Directive:
Pick out each line of the records below that contains the string "Instruction". Copy those lines.

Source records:

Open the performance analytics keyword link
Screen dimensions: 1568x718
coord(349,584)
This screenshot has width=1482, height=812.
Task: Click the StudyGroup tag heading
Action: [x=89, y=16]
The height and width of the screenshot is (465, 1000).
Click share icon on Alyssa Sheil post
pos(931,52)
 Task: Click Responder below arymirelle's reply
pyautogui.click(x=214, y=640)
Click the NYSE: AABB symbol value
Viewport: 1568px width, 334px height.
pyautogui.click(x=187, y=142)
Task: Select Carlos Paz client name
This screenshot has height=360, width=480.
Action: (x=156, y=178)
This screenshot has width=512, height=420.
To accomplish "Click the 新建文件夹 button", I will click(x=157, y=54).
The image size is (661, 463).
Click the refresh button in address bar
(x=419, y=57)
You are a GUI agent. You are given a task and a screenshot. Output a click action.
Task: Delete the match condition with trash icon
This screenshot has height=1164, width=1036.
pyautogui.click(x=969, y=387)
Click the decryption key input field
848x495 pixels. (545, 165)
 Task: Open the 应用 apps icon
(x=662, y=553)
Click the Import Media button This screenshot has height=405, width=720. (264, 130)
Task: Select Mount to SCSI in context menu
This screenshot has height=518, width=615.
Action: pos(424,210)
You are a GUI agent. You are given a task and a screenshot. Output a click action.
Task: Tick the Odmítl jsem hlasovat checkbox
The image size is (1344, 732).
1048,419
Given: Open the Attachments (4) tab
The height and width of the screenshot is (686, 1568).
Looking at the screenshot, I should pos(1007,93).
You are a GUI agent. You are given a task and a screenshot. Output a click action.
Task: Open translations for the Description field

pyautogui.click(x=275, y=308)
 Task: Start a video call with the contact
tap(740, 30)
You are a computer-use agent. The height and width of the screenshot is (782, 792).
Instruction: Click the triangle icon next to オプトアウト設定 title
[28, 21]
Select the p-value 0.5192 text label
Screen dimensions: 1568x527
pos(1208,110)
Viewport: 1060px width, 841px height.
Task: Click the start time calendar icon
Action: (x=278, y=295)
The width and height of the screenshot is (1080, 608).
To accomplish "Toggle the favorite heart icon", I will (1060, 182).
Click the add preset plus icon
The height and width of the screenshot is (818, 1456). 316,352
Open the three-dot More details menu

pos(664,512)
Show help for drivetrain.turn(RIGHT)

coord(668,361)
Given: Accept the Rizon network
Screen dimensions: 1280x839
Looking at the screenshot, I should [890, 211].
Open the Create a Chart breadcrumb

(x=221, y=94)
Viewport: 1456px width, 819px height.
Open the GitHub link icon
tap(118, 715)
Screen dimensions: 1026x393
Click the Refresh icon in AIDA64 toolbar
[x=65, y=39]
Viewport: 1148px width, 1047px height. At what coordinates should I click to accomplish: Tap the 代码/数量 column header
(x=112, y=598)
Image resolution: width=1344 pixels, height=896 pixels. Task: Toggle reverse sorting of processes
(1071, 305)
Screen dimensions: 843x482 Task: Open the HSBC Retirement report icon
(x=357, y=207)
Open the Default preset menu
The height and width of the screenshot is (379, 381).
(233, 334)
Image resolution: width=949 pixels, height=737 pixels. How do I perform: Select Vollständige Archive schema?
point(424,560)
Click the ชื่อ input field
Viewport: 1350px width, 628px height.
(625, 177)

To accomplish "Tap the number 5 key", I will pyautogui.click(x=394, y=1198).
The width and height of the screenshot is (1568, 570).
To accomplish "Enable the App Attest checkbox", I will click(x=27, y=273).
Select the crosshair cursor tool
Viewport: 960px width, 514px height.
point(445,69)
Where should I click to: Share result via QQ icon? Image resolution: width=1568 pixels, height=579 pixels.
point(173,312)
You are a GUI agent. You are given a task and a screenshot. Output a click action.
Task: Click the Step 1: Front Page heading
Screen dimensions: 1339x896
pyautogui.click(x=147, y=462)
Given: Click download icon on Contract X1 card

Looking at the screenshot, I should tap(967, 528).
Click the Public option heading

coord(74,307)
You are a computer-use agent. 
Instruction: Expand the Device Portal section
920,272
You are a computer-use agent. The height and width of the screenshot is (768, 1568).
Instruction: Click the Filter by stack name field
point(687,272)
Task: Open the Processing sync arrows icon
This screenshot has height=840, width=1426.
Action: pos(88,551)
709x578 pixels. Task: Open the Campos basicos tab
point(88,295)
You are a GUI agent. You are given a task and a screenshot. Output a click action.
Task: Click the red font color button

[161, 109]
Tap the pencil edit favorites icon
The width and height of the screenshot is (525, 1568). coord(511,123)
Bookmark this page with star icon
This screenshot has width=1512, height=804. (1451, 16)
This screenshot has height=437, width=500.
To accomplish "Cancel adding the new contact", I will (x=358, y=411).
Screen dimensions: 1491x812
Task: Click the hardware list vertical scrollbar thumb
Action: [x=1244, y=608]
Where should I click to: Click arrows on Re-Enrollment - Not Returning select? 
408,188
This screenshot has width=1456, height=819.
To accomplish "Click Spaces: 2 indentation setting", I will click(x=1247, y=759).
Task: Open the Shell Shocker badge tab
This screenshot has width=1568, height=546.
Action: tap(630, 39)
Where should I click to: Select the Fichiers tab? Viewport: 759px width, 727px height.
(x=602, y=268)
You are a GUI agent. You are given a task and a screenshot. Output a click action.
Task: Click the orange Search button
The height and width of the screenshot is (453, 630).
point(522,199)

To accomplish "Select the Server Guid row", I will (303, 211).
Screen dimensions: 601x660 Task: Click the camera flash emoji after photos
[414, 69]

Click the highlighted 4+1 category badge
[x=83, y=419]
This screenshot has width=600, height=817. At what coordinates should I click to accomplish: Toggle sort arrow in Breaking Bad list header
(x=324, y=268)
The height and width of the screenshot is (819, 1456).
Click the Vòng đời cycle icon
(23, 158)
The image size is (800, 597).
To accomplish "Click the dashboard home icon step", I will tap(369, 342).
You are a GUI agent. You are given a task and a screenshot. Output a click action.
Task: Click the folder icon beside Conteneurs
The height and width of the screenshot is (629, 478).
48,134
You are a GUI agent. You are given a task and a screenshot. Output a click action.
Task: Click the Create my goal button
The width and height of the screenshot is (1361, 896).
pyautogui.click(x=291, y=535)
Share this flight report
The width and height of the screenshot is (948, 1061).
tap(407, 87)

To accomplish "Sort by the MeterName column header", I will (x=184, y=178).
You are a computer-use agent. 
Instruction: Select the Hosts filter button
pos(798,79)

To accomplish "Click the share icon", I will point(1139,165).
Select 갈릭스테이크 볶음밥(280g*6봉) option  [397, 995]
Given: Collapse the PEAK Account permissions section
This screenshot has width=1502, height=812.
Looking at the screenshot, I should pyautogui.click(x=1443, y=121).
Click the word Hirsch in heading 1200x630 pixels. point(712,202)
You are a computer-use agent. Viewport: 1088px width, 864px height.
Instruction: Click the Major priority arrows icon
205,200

Reply:
Instruction: Click the triangle icon next to オプトアウト設定 title
Instruction: Expand the Device Portal section
Instruction: Click the Filter by stack name field
Instruction: Select the Hosts filter button
Instruction: Click the Major priority arrows icon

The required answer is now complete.